Petaluma Bounty farm honors MLK with day of service

Dozens of volunteers spent Martin Luther King Jr. Day assisting the nonprofit with a “day on” dedicated to the famed civil rights leader.|

Suzi Grady is trying to avoid puns these days, but when the teachings of Martin Luther King Jr. collide with volunteerism on a farm, it’s hard for her not to.

Petaluma Bounty, the community farm dedicated to creating self-sustaining food for low-income consumers, hosted a day of service on Monday as an offshoot of the national initiative to make MLK Day a “day on,” rather than a day off. In 1994, Congress designated the federal holiday as a nationwide day of service.

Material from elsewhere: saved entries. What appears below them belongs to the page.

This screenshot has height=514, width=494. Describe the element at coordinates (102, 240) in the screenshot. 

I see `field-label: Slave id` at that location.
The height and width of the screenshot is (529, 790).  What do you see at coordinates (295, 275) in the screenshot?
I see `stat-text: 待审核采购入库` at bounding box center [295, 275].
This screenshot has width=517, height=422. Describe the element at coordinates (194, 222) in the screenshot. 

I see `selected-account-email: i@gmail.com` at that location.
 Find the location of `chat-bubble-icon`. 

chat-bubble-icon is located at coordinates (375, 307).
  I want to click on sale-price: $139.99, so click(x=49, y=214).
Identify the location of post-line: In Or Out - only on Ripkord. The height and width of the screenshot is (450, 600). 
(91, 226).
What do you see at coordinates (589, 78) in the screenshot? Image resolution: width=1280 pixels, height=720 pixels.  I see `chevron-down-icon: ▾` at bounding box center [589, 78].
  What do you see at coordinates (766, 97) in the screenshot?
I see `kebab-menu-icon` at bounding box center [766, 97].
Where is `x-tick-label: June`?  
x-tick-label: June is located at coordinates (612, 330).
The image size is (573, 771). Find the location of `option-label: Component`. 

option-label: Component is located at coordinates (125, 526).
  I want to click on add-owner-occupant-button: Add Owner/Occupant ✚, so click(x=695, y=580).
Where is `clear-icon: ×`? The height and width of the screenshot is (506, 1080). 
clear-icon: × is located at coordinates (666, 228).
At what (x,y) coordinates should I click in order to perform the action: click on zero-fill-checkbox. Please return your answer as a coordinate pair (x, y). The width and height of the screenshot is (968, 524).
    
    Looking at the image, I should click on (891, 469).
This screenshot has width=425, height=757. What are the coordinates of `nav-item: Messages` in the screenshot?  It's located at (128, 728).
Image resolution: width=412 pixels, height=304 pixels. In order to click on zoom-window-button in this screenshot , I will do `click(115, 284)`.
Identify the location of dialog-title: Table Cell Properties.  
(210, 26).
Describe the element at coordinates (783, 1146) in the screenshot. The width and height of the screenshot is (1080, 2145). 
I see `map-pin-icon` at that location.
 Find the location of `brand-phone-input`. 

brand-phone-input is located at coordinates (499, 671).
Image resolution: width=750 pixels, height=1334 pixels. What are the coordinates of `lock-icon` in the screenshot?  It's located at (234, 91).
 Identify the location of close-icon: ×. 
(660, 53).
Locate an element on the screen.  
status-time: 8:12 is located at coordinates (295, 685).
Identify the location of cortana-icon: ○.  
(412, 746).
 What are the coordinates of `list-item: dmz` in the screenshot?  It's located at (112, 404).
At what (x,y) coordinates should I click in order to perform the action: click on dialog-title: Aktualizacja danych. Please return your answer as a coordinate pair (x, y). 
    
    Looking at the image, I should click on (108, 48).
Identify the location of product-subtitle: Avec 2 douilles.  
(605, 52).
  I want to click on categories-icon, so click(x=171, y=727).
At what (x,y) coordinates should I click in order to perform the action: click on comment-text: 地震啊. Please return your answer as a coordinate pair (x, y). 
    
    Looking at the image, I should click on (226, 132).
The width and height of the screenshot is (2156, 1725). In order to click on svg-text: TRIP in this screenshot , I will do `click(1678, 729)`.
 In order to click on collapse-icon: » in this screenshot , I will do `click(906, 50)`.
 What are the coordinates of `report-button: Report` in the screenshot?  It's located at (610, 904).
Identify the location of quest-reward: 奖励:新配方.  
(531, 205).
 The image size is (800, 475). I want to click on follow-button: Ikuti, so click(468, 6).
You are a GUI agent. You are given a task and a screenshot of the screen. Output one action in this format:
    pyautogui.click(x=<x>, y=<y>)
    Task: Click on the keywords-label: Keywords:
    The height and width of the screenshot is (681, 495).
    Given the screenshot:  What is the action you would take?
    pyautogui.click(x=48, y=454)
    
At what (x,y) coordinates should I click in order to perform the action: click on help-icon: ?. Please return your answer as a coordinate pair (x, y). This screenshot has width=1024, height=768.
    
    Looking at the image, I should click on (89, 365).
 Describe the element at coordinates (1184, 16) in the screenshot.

As Bounty’s program director, Grady sees the holiday as a chance to not only recruit new volunteers, but to spread a message of equality through the humility that comes from laboring in a field with strangers from different backgrounds and ethnicities.

Unfortunately, using a pun is the best way Grady can describe that sentiment.

“We’re planting the seed for deeper conversations about what we need to do as a community to address things that relate to poverty, racism, discrimination - even within our own neighborhoods and families,” she said. “We meet people where they’re at. We don’t try to force some of these harder conversations, but we invite them to consider it.”

About 50 volunteers were expected to shuffle in throughout the day, said Kaleigh Spollen, Bounty’s education and engagement coordinator.

Some, like Casa Grande High School freshman Maile Hill, came to earn some volunteer hours for her human interactions course.

Others, like Gwen Marinozzi, came with her employer Williams-Sonoma for a day of corporate team-building. And then there were a few workers like her son, Caden Marinozzi, that didn’t really have much of choice.

The three of them washed hundreds of reusable pots that will be used at the Bounty’s farm stand in the spring. They talked about King’s iconic “I Have a Dream” speech while they worked, and later observed a moment of silence with the rest of the helpers.

“It feels good to give back,” Gwen Marinozzi said.

Monday was Bounty’s first volunteer day of the year, which meant most of the work was foundational, using the influx of hands to complete a lot of the initial dirty work that leads to a bountiful harvest, Spollen said.

The community garden where Petaluma residents are invited to plant and harvest their own produce was cleared out and prepped for a new year. The farm stand was also cleaned and reset.

Mulch was laid throughout the grounds and, once the organic waste had been removed from the orchard, wood chips were spread along the grove of fruit trees.

Efforts to disrupt weed growth and ensure the farm functions without herbicides were undertaken. With a small operation and low overhead costs, Bounty abstains from using chemicals, Grady said.

The ground was still soft from last week’s storms, and large puddles filled the access road to the farm on Shasta Avenue. Still, blue skies and warm sun made the work easier.

“We could not have asked for better weather,” Spollen said.

For Grady, the hope for the annual day of service is to combine the values of Petaluma with a message that aligns with continued progress.

“With so much intense and negative news going on with climate change and the negative impacts of globalization and the resurgence of us-versus-them thinking, this is a way to come together and affect change in small incremental steps,” Grady said. “We really want to grow peoples’ appetites for these conversations, and know that there’s hope and positive outlets for these larger-than-our-generation’s issues.”